**What the exercise asks**
Throughout the listing below, copy each line containing "Collapse".

**Material provided**
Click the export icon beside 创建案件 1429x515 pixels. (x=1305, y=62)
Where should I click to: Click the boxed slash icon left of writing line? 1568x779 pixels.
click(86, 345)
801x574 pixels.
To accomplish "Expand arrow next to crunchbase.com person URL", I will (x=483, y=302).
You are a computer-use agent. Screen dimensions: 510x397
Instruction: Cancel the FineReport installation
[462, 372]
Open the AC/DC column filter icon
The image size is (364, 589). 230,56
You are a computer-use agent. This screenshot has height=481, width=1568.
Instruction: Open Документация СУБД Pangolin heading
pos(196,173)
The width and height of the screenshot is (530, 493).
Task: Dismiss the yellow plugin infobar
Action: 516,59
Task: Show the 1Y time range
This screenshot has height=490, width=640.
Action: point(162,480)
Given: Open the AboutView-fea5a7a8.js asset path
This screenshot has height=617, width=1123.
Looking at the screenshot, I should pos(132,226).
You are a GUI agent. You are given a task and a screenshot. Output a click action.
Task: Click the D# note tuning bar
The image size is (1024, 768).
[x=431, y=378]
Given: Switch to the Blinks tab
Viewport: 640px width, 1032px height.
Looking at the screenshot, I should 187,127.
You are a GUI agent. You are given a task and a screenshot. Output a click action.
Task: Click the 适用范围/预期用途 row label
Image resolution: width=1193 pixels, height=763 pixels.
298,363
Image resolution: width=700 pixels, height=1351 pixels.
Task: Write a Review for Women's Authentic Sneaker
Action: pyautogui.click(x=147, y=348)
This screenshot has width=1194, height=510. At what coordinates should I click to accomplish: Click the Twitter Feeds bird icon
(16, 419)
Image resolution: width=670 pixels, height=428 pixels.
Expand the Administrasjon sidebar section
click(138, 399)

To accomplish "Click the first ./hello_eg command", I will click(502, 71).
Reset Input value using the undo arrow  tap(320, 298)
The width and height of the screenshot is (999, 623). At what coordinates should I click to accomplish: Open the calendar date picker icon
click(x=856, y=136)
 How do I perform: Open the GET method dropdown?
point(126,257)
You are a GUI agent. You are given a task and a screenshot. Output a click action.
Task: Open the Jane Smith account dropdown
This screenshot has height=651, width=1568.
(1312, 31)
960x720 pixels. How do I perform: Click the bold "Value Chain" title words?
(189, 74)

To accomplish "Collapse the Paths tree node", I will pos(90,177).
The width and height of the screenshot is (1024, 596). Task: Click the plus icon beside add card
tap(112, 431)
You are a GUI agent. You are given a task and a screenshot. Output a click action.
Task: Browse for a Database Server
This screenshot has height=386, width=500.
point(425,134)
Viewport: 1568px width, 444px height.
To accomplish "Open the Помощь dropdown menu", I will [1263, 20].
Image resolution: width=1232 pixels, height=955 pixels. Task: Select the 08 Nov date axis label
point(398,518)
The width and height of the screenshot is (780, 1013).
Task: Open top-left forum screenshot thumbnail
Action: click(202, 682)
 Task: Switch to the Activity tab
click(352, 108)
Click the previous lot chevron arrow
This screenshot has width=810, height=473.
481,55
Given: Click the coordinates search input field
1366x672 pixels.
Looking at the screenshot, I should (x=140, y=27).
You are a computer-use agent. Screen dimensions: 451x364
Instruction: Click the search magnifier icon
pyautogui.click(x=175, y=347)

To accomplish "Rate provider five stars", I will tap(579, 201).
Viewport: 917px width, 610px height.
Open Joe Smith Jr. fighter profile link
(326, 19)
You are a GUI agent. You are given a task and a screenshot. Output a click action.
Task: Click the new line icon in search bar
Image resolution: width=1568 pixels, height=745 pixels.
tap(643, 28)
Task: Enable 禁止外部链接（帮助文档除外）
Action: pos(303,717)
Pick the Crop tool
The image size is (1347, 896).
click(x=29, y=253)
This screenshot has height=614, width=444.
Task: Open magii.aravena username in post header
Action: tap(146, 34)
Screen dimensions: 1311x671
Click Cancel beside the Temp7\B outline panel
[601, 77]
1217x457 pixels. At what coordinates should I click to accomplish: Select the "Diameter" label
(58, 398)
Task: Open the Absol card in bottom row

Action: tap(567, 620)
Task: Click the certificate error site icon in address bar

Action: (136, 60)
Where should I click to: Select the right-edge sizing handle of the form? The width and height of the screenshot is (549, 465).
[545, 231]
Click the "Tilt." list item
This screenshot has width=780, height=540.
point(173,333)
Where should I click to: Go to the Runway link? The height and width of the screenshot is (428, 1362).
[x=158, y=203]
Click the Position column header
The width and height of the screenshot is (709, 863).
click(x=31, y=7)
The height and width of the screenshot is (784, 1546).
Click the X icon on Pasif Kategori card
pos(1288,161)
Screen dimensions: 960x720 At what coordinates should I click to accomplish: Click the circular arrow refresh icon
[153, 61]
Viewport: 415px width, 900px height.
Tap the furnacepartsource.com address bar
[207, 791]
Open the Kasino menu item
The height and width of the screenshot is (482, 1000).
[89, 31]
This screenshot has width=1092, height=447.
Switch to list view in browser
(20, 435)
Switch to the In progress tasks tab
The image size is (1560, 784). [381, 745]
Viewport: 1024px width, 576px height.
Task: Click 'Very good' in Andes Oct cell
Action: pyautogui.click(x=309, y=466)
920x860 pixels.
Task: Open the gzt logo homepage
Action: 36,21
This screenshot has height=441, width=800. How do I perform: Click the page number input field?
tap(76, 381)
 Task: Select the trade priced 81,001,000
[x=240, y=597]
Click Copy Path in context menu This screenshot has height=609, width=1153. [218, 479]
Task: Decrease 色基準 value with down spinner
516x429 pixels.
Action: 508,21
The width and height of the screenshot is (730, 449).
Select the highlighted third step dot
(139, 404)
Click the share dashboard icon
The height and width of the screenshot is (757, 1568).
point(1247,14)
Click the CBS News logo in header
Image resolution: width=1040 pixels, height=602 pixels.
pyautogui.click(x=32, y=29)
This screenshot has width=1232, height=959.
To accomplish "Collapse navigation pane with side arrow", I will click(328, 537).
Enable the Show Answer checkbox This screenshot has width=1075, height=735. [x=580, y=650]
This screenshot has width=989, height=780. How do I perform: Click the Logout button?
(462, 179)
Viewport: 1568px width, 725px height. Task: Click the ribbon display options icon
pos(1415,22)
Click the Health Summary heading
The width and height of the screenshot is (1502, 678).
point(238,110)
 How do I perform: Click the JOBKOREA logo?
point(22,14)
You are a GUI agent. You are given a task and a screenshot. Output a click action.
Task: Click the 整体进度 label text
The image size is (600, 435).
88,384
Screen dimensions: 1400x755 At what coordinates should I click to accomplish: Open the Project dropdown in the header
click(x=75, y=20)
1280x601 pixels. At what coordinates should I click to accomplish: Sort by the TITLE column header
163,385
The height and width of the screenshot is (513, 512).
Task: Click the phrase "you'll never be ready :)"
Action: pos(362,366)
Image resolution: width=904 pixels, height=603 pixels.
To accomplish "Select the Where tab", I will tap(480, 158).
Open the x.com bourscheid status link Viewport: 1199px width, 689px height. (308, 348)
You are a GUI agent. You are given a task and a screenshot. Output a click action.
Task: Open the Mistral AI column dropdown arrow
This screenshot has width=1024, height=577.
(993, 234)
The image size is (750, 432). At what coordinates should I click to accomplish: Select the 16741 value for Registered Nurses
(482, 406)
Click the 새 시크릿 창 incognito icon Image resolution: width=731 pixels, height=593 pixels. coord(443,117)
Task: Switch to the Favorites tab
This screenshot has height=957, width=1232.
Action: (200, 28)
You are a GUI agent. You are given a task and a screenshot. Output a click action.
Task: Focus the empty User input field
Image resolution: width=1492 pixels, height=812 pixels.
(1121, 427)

**Task answer**
To accomplish "Collapse the Paths tree node", I will pos(90,177).
To accomplish "Collapse navigation pane with side arrow", I will click(328, 537).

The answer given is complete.